(PROVIDED DATA Opens)
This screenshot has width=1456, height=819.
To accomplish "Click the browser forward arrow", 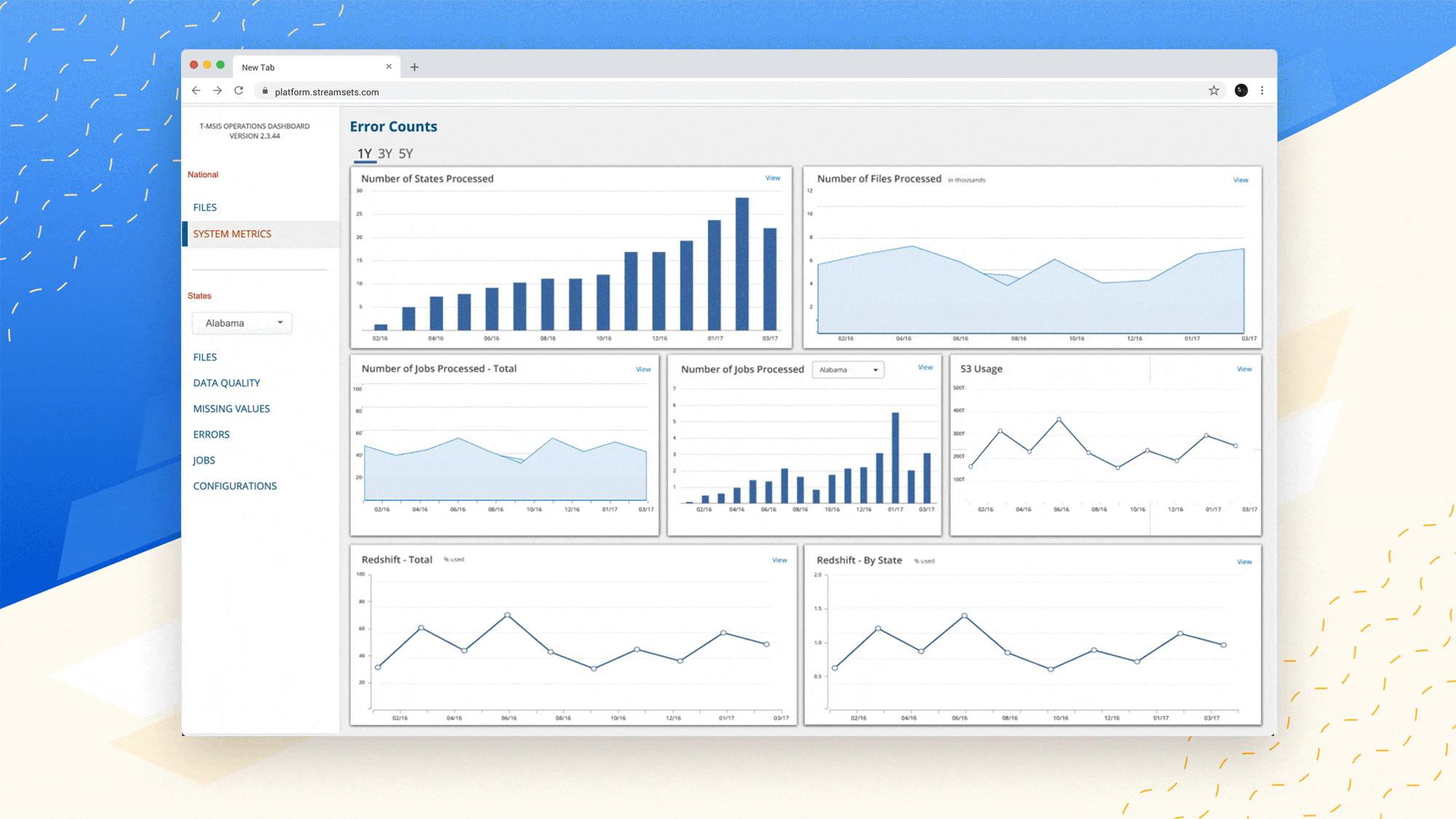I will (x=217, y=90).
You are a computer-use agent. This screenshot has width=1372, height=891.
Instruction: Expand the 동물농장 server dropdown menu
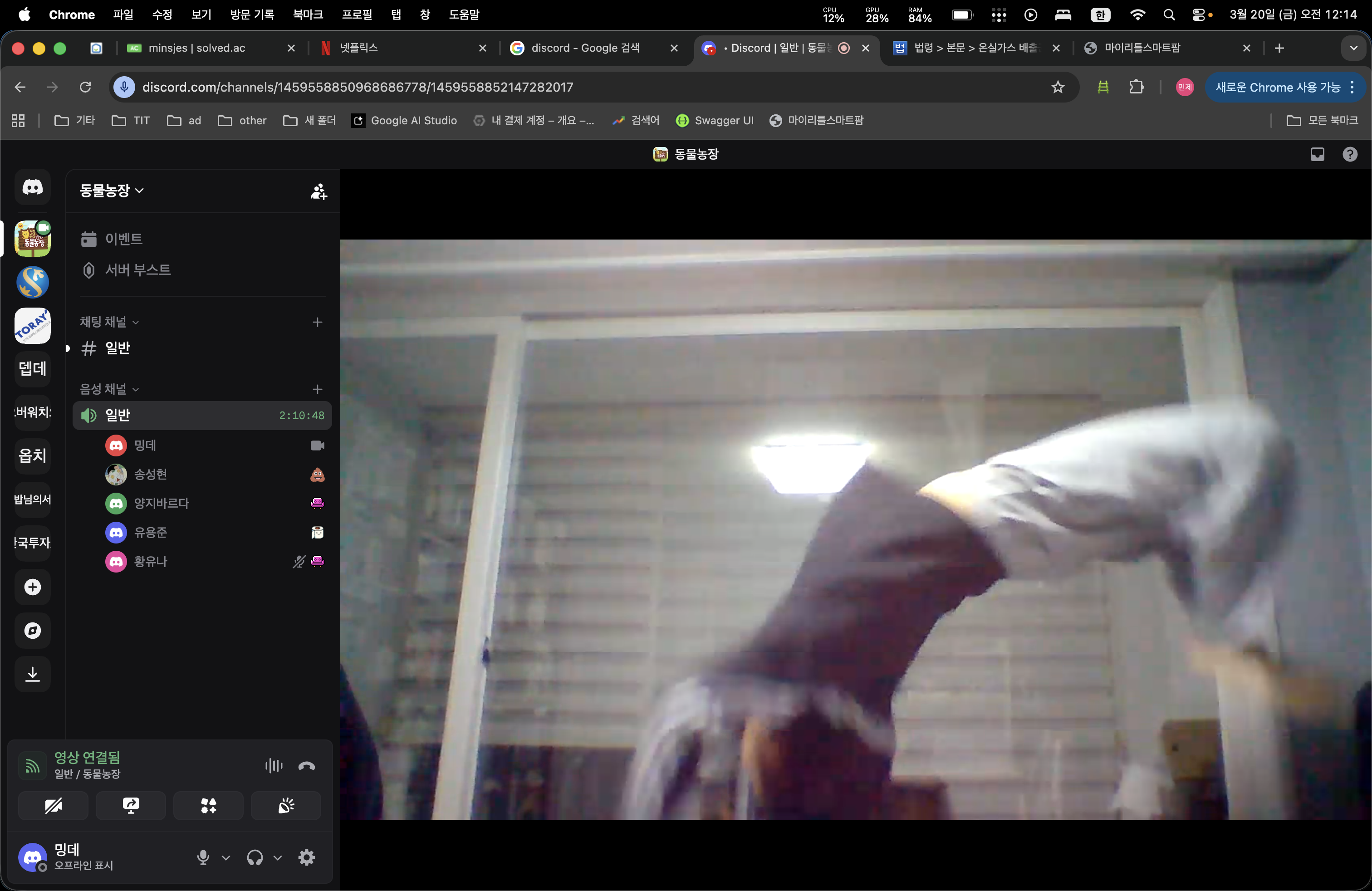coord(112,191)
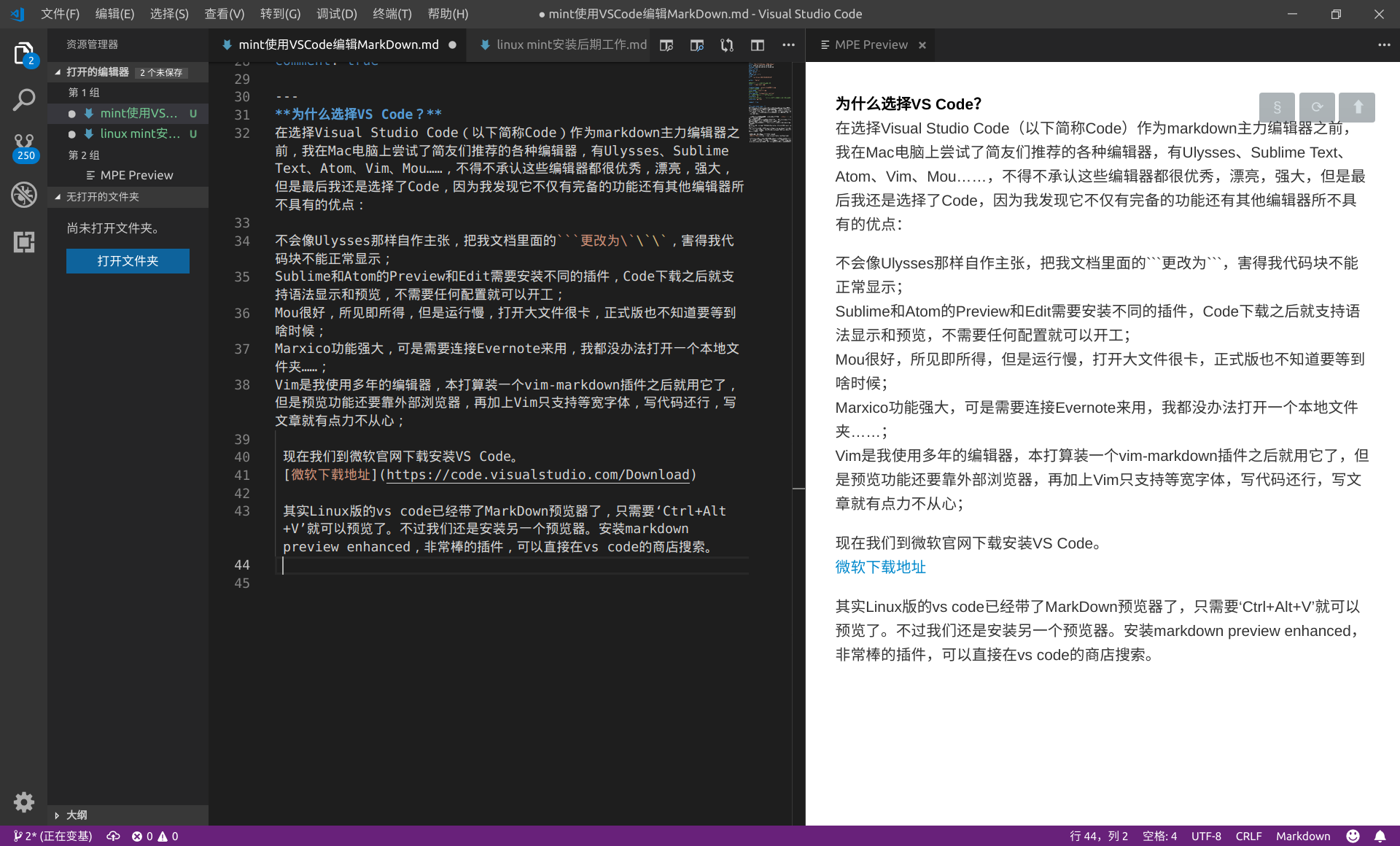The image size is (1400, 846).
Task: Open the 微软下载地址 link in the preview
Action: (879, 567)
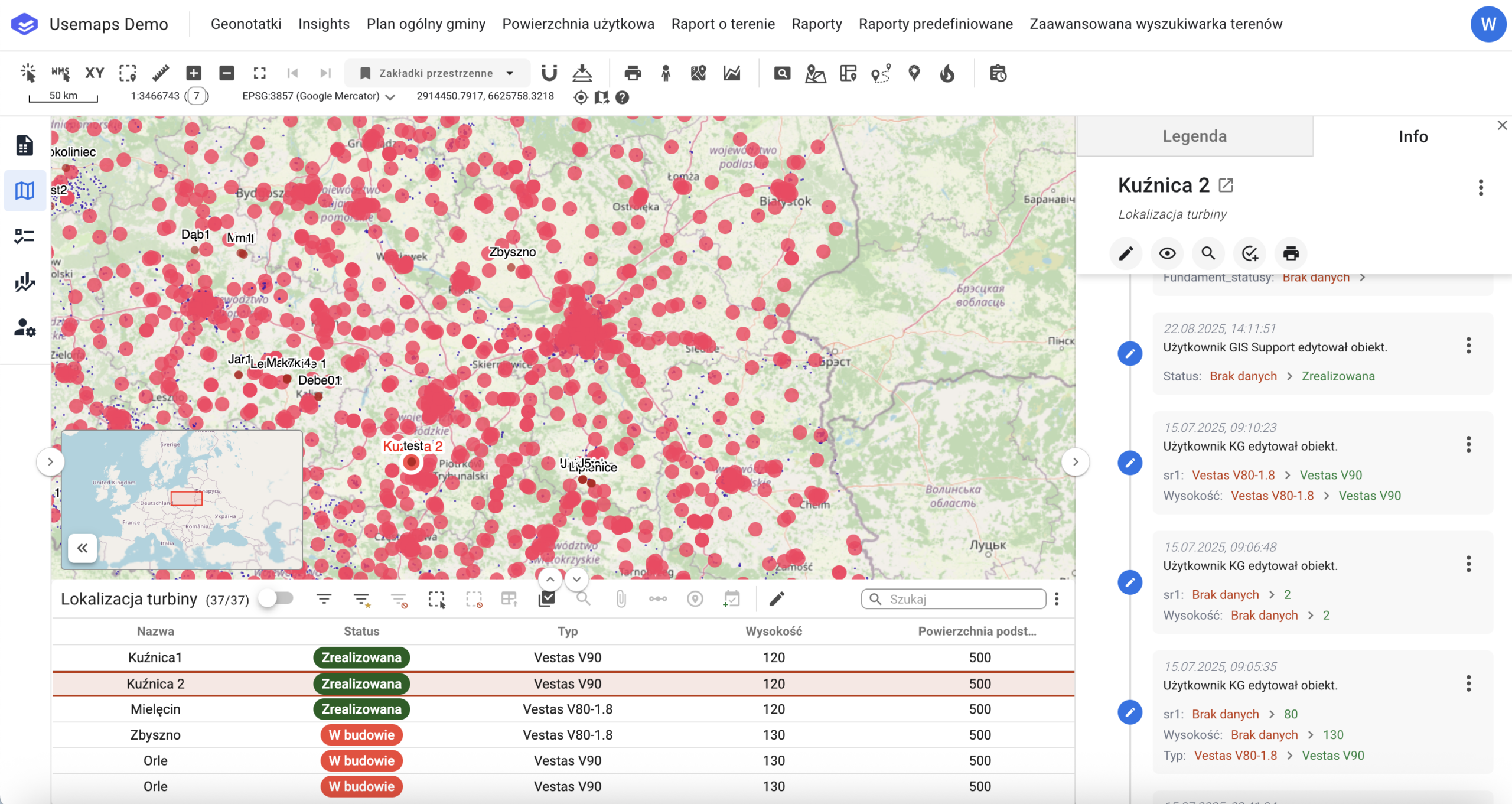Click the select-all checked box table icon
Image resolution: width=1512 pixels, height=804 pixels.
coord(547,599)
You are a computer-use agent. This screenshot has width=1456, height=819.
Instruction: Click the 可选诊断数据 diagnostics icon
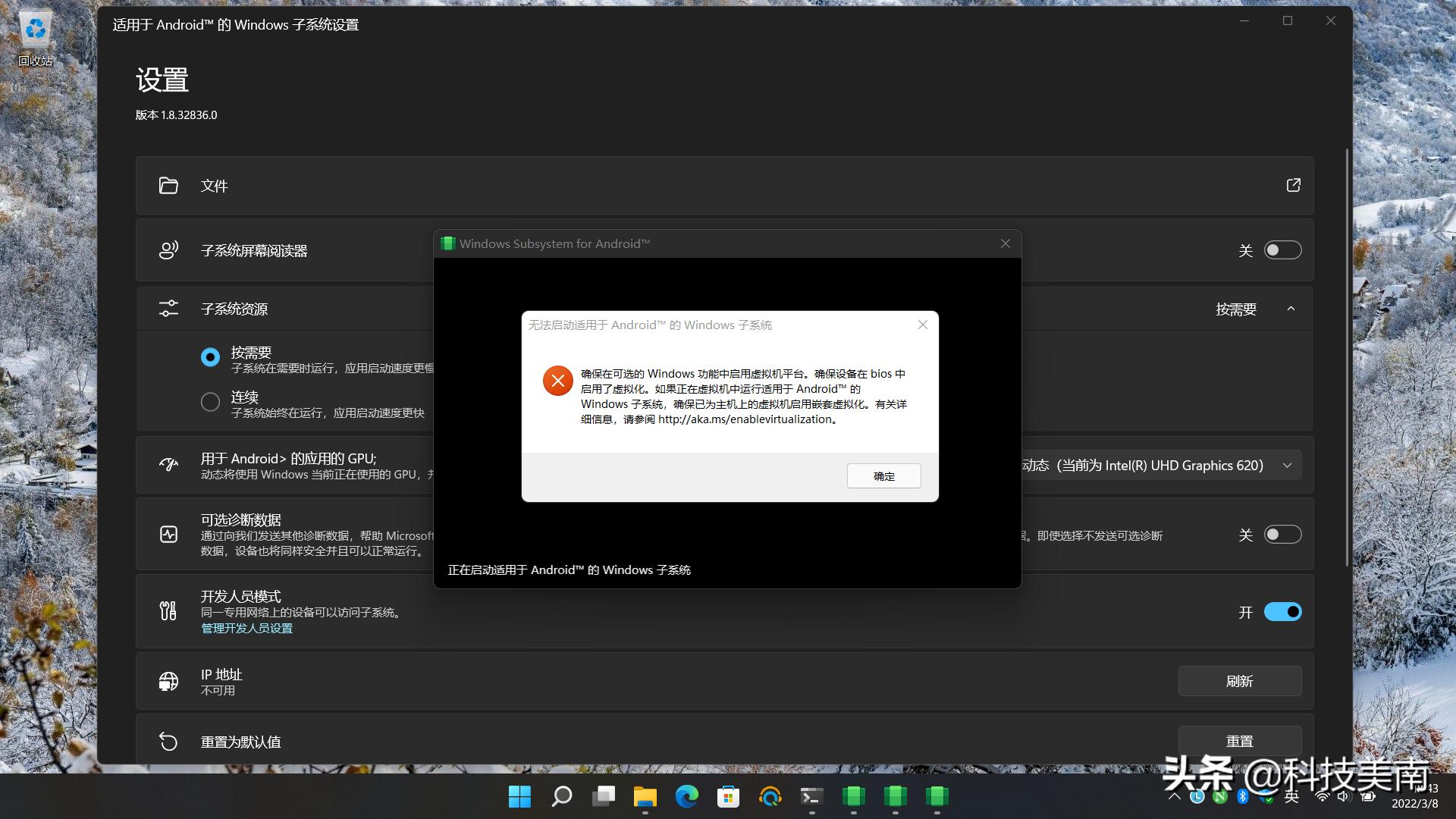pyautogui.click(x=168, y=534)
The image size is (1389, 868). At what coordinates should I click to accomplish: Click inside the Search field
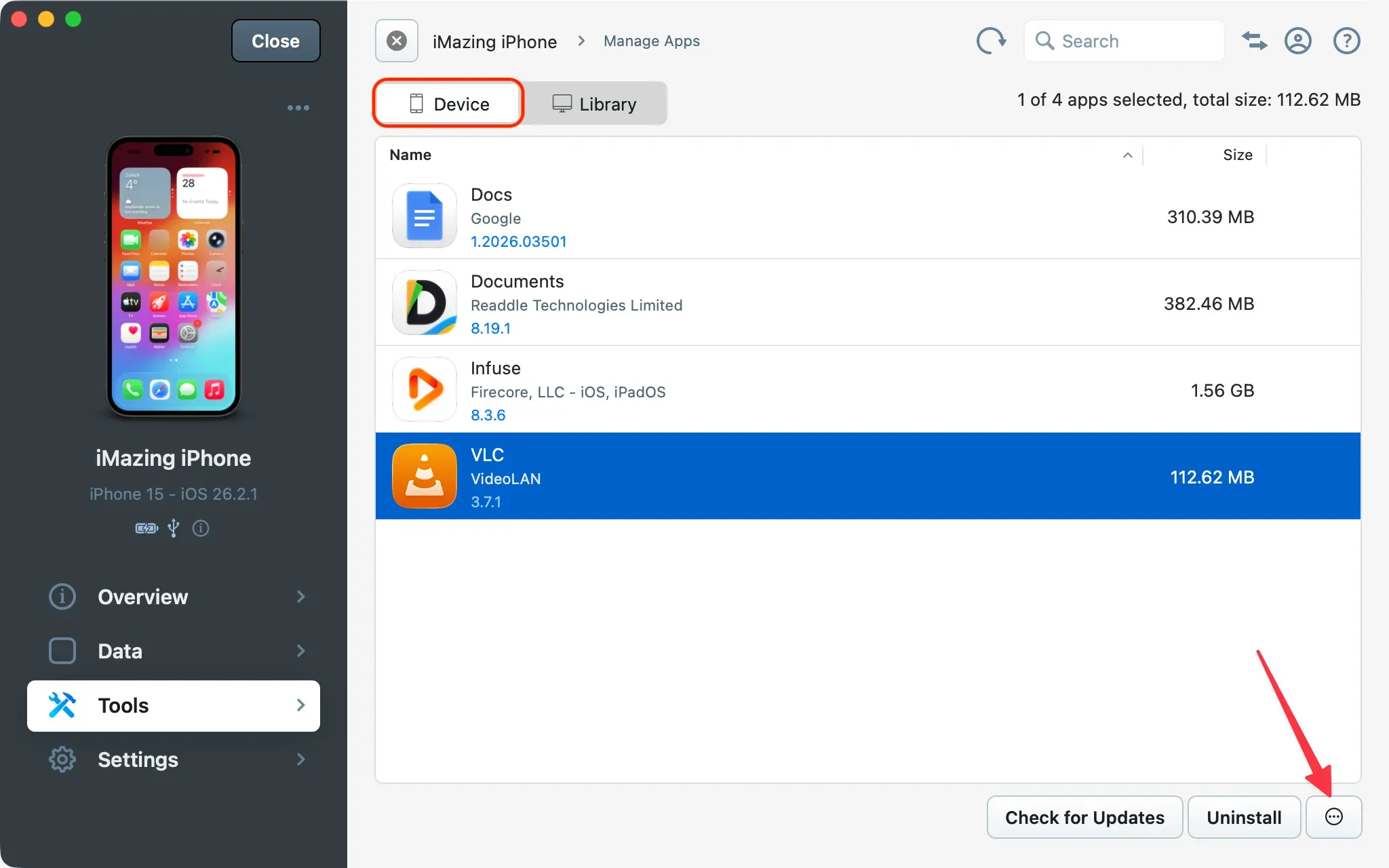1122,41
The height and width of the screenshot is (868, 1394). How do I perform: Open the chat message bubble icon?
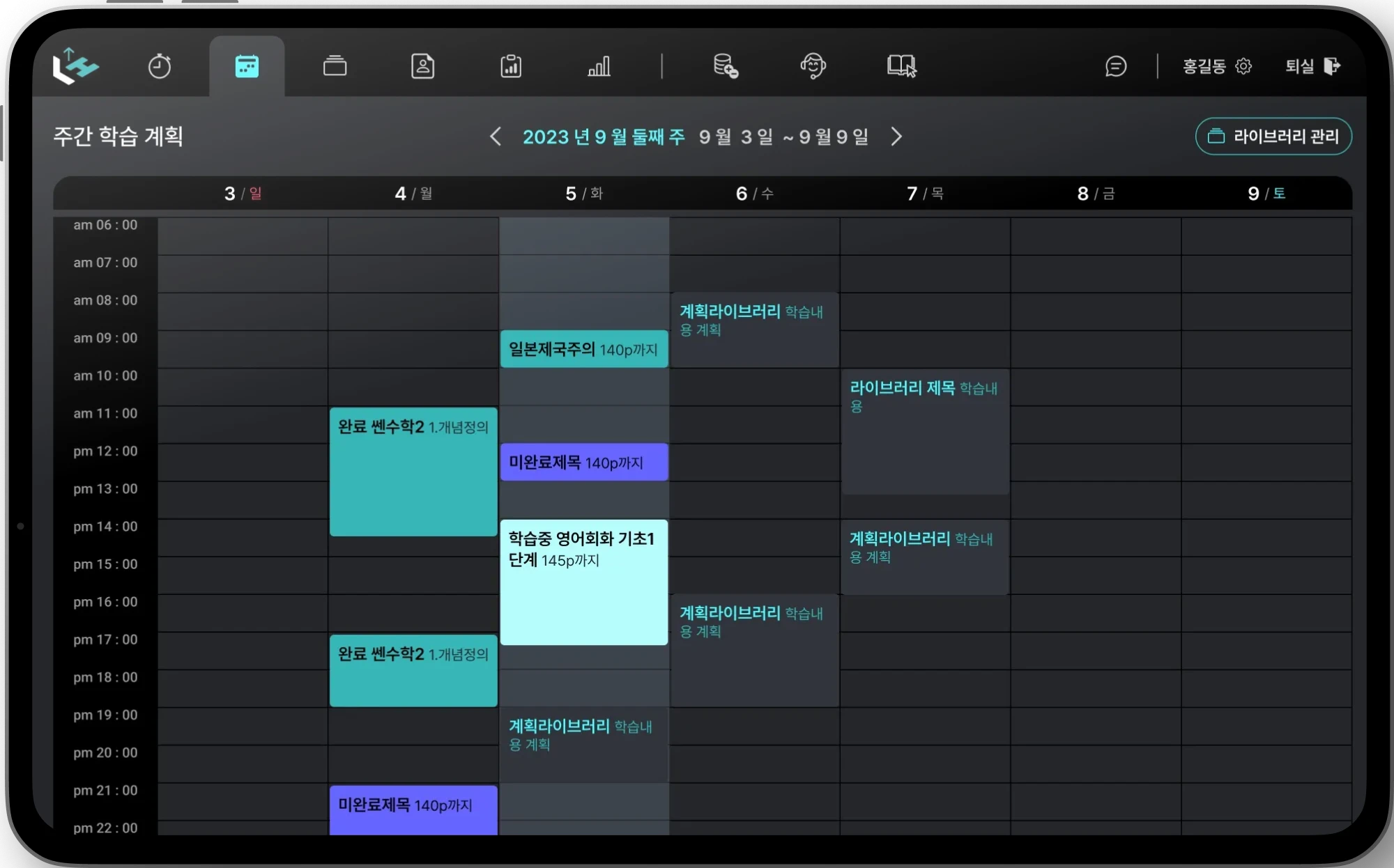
(PROVIDED DATA Closes)
→ WHAT YOU ARE ASKED TO DO: Working through the records, copy each line in which the word "This" appears.

→ TASK OUTPUT:
This screenshot has width=1456, height=819.
You are a computer-use agent. This screenshot has width=1372, height=891.
You are a computer-use agent. This screenshot has width=1456, height=819.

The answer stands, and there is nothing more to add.